First and third periods came to the climax of our final viewings of the film version of the Odyssey, and your third period peers completed the paragraph they were supposed to have done last Thursday before all the fun happened. We’ll begin Of Mice and Men in earnest tomorrow. Be prepared.
Podcasts
Marie C. was inquiring after podcasts today after I mentioned that I listen to the Online NewsHour’s daily podcast, among many others. Another I listen to is Philosophy Bites, and this week’s discussion about the relationship of philosophy to literature and rhetoric was especially interesting. I recommend you give it a listen.
What’s great about many podcasts it that they’re free and plnety are downloadable through iTunes (you can grab a feed’s link, click “Subscribe to Podcast” under the Advanced, and paste the link in the box that appears, and you’re set). You can find all types of stuff if you look around the iTunes Podcast directory: daily podcasts produced by print and online periodicals, college lectures, documentary programs, and plenty more to keep you occupied and learning. In fact, here’s a link to a former podcast of the BBC’s In Our Time about a subject near and dear to many of you juniors and seniors.

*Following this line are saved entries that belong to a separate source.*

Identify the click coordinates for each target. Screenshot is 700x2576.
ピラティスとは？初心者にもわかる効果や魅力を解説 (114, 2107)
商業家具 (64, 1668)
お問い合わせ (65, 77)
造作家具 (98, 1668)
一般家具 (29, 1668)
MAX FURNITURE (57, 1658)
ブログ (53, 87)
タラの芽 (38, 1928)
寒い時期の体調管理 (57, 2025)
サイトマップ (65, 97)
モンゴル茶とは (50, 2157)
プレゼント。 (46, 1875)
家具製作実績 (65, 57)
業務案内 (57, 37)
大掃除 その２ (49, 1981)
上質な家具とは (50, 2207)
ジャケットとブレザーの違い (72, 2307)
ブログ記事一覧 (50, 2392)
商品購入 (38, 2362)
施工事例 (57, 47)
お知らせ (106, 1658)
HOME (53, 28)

You can find links to some of the podcasts I listen to regularly in the sidebar near the bottom of this page. I recommend them all to help you increase your awareness of the events that have shaped and are shaping our world.
Sin City, USA
Last night’s Democratic Preseidential debate was held in Las Vegas; it was broadcast from UNLV. Nevada has earned an early caucus slot this presidential election cycle, different from previous years, and so the state’s issues have been in the news as candidates have been paying significant attention to Nevadans’ needs (thus the geography of the last night’s contest).
In the lead up to the debate, the Online NewsHour presented a comprehensive series of reports on the Silver State’s state: “Big Picture: Las Vegas”. A great series well worth taking a look at. It’d do you well to be informed, and you may find that Nevadans and Arizonans share some common concerns.